The sum of \(n\) iid Bernoulli\((p)\) variables is Binomial\((n, p)\).
MLE of \(p\) from an iid sample \(X_1, \ldots, X_n\): \(\hat{p} = \bar{X}\), the sample proportion.
Assumptions
Independence across trials and a common probability \(p\). Violations of either produce overdispersion (if \(p\) varies) or correlation (if trials are dependent).
R Implementation
set.seed(2026)
p <- 0.3
n <- 10000
# Sample from Bernoulli(p) via rbinom with size = 1
X <- rbinom(n, size = 1, prob = p)
# Sample mean is the MLE of p
c(p_hat = mean(X), p_true = p)
# Sample variance approximates p(1 - p)
c(sample_var = var(X), theoretical = p * (1 - p))
# 95% Wald confidence interval for p
se_p <- sqrt(mean(X) * (1 - mean(X)) / n)
c(lower = mean(X) - 1.96 * se_p, upper = mean(X) + 1.96 * se_p)

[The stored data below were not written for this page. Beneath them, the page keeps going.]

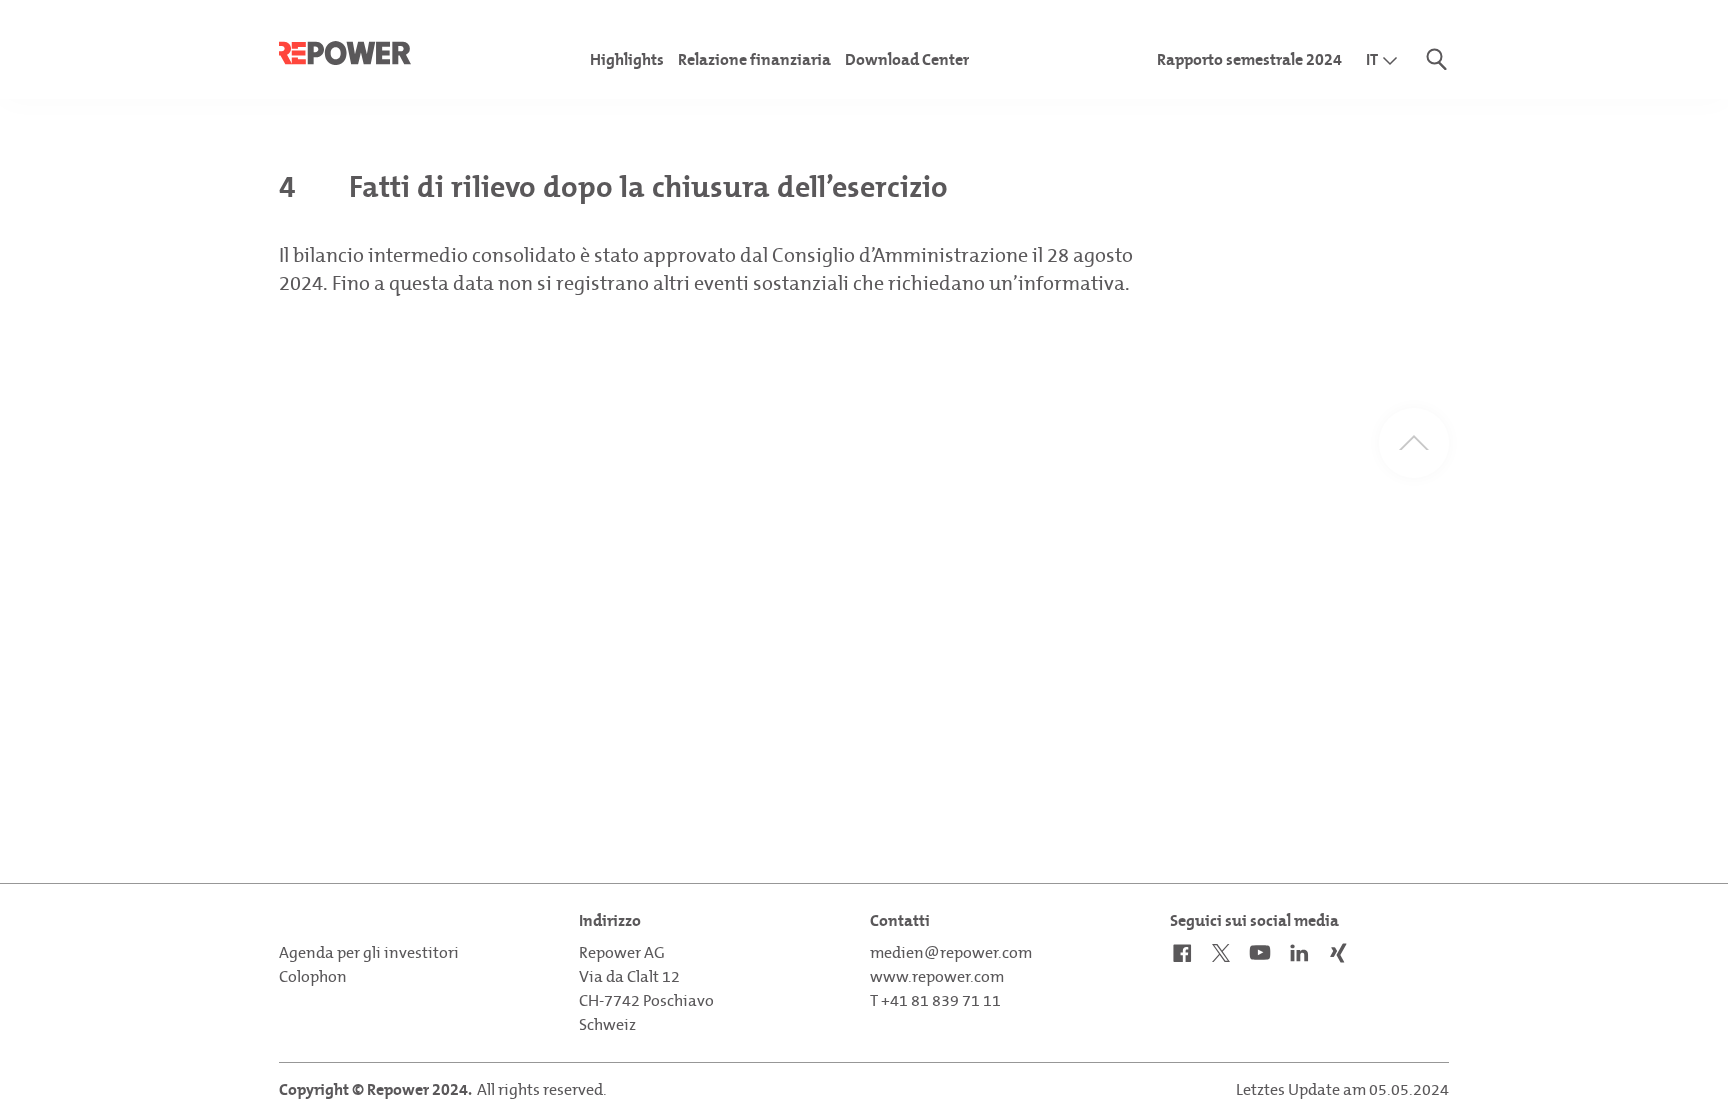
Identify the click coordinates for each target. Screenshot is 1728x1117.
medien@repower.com (951, 952)
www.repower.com (937, 976)
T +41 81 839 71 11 (935, 1000)
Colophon (313, 976)
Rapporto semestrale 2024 (1249, 59)
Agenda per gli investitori (369, 952)
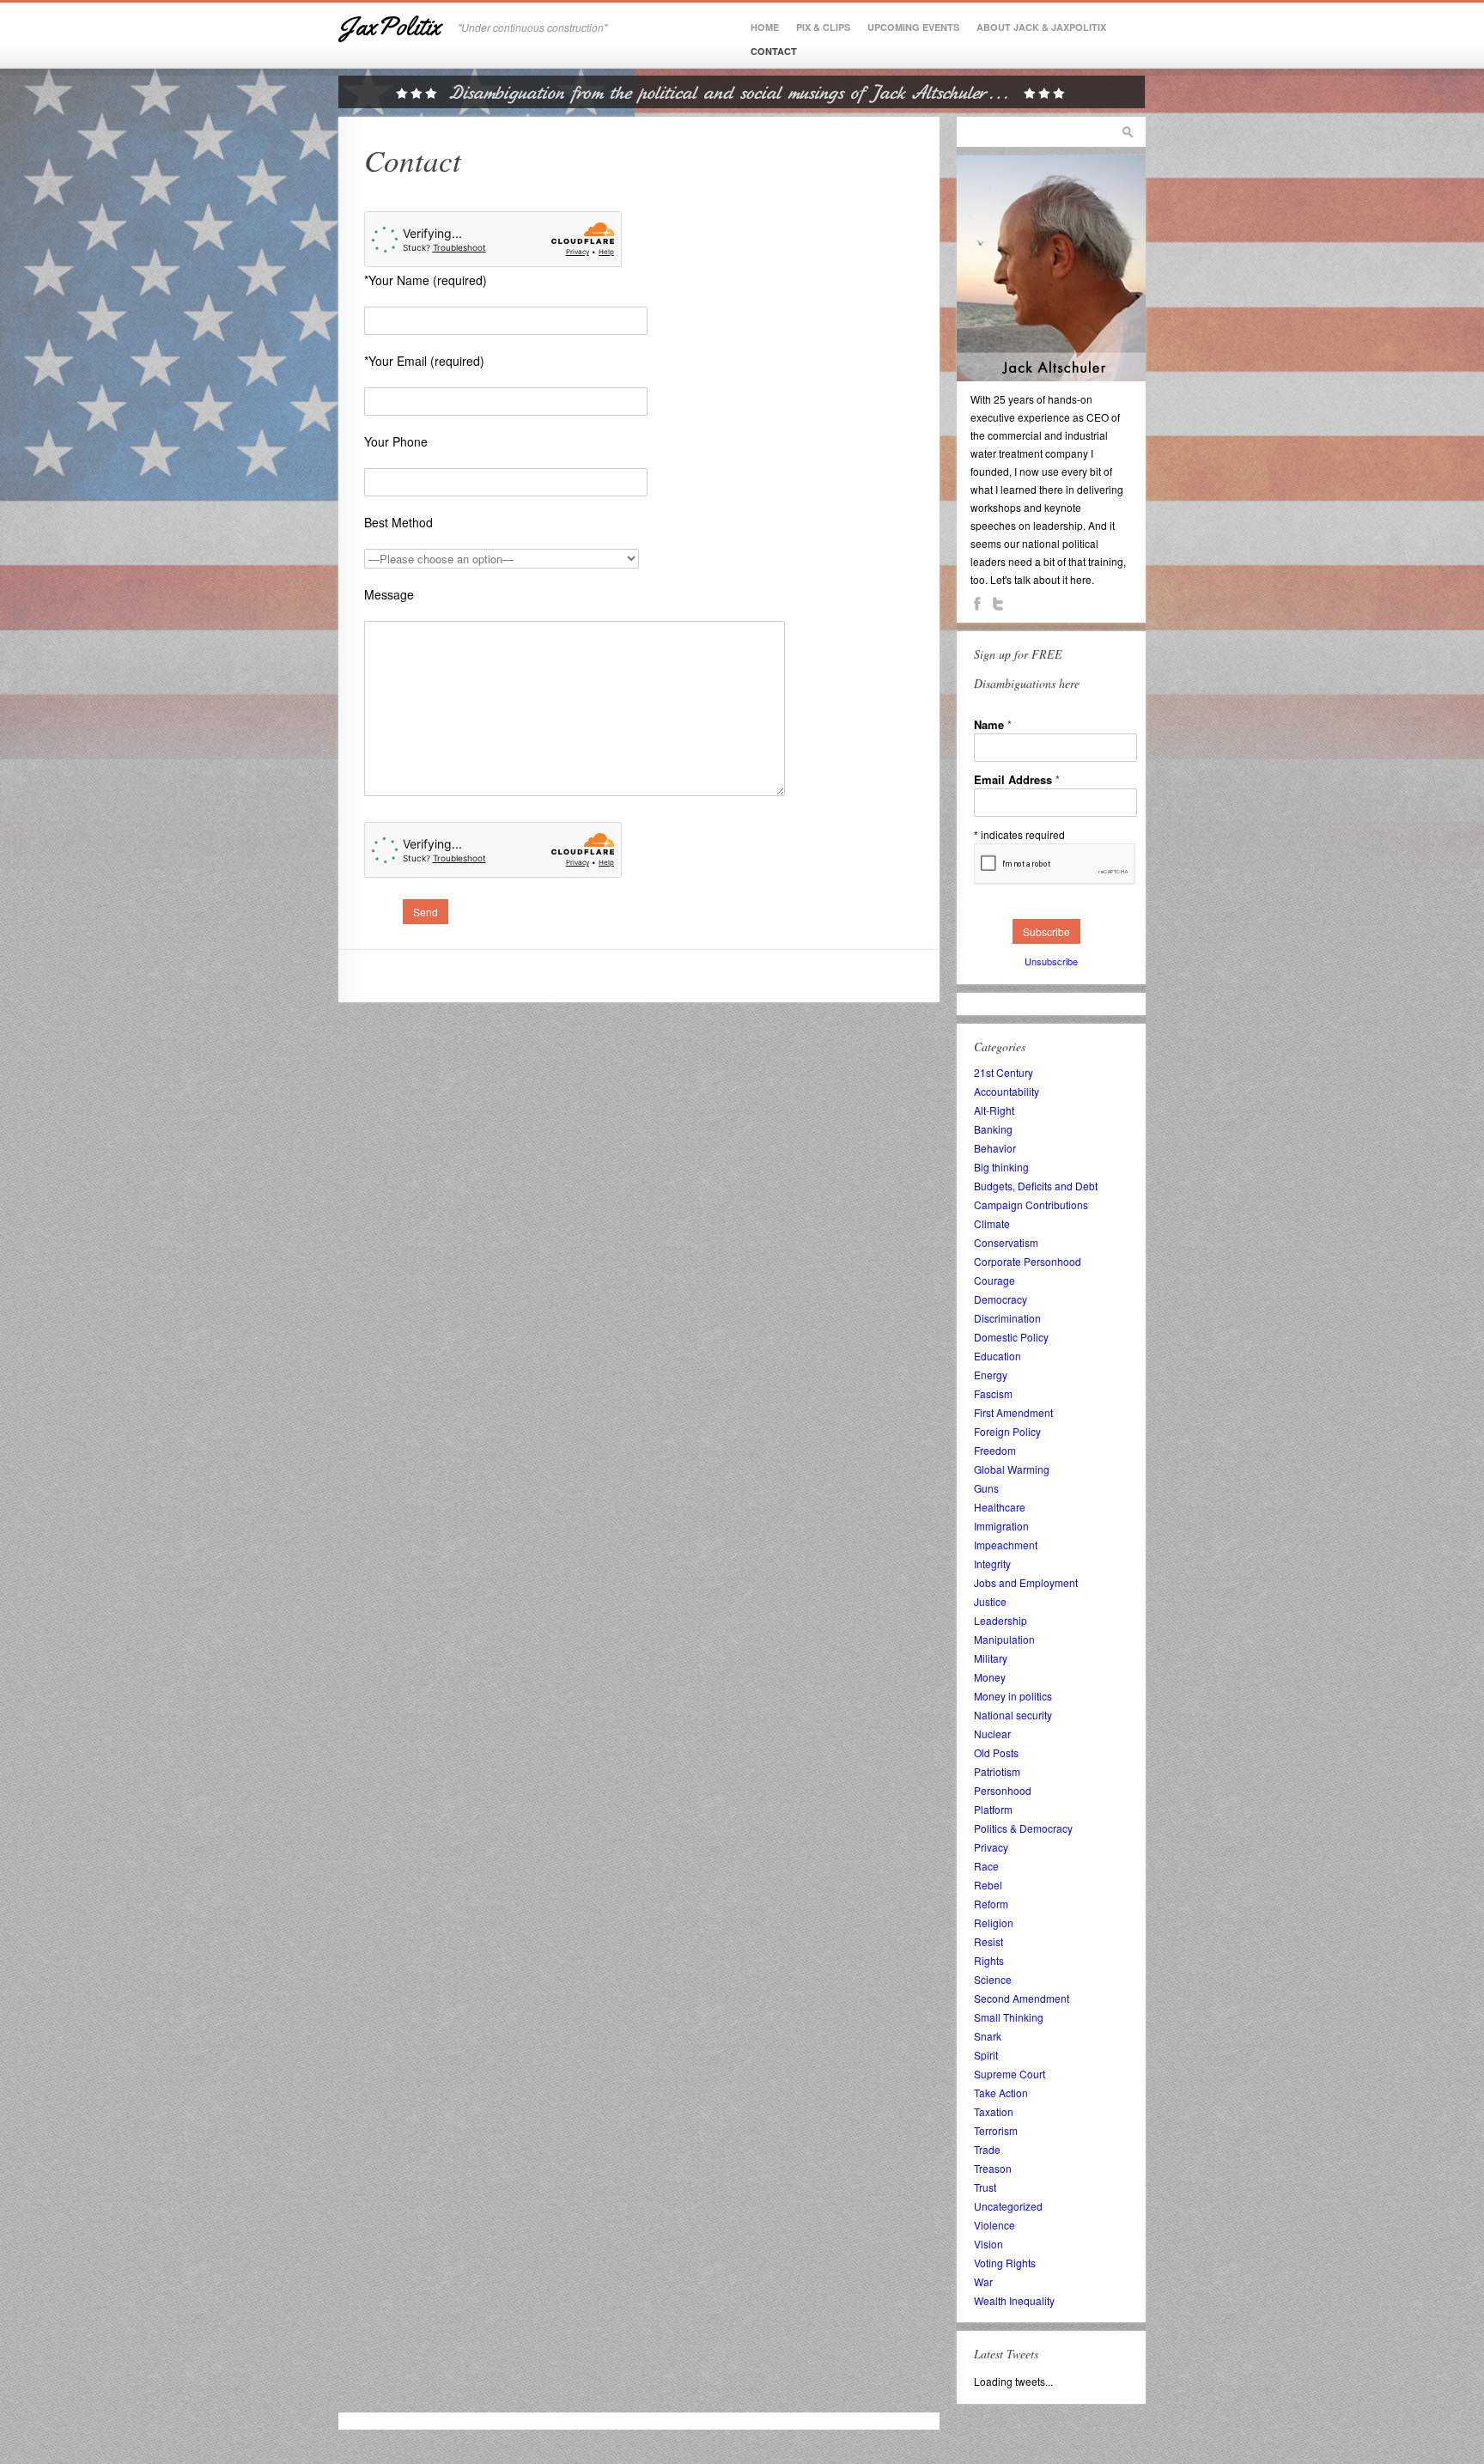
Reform (991, 1903)
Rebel (988, 1884)
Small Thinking (1008, 2017)
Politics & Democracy (1023, 1828)
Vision (988, 2243)
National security (1013, 1714)
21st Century (1003, 1072)
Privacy (991, 1847)
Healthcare (999, 1507)
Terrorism (996, 2130)
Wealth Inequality (1014, 2300)
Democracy (1000, 1299)
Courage (994, 1280)
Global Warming (1011, 1469)
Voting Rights (1005, 2262)
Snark (987, 2036)
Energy (990, 1374)
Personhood (1002, 1790)
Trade (987, 2149)
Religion (993, 1922)
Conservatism (1006, 1242)
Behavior (995, 1148)
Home (765, 27)
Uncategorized (1008, 2206)
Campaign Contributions (1031, 1204)
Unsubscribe (1051, 961)
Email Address (1017, 779)
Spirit (986, 2054)
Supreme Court (1009, 2073)
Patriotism (997, 1771)
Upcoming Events (913, 27)
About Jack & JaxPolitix (1041, 27)
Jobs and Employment (1026, 1582)
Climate (992, 1223)
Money (990, 1677)
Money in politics (1013, 1695)
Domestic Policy (1011, 1336)
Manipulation (1004, 1639)
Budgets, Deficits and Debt (1036, 1185)
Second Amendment (1021, 1998)
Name (993, 724)
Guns (986, 1488)
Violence (994, 2225)
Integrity (992, 1563)
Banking (993, 1129)
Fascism (993, 1393)
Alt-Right (994, 1110)
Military (990, 1658)
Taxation (993, 2111)
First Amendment (1013, 1412)
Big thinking (1001, 1166)
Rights (989, 1960)
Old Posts (996, 1752)
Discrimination (1007, 1318)
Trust (985, 2187)
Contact (774, 51)
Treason (993, 2168)
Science (993, 1979)
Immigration (1001, 1525)
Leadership (1000, 1620)
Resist (988, 1941)
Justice (990, 1601)
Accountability (1006, 1091)
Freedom (995, 1450)
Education (997, 1355)
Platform (993, 1809)
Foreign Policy (1007, 1431)
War (983, 2281)
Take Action (1001, 2092)
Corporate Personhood (1027, 1261)
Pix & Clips (823, 27)
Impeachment (1005, 1544)
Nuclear (992, 1733)
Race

# Wilson (better for small p or small n)
binom::binom.confint(sum(X), n, conf.level = 0.95, methods = "wilson")Output & Results
p_hat p_true
0.3002 0.3000
sample_var theoretical
0.2101 0.2100
lower upper
0.2912 0.3092
method x n mean lower upper
Wilson 3002 10000 0.3002 0.2912 0.3094
Empirical mean is \(0.3002 \approx p\); empirical variance is \(0.2101 \approx p(1-p) = 0.21\); Wald and Wilson CIs agree in this range.
Interpretation
In applied work, the Bernoulli is the underlying distribution of every binary outcome: adverse event, responder status, screen-positive. Reporting usually aggregates to proportions across \(n\) independent Bernoullis – i.e., to the binomial framework.
Practical Tips
- For small samples or extreme \(p\) (near 0 or 1), use Wilson or Clopper-Pearson CIs instead of Wald.
- Overdispersion (variance exceeding \(p(1-p)\)) in grouped data signals unobserved heterogeneity; consider beta-binomial or mixed-effects logistic regression.
rbinom(n, size = 1, prob = p)is the direct way to simulate Bernoullis;sample(0:1, n, replace = TRUE, prob = c(1 - p, p))is equivalent.- The Bernoulli likelihood is the foundation of logistic regression; MLE of \(p\) from regression coefficients requires the logit link.
- Two dependent Bernoullis require a specification of their joint distribution – usually via a copula or a 2x2 joint PMF.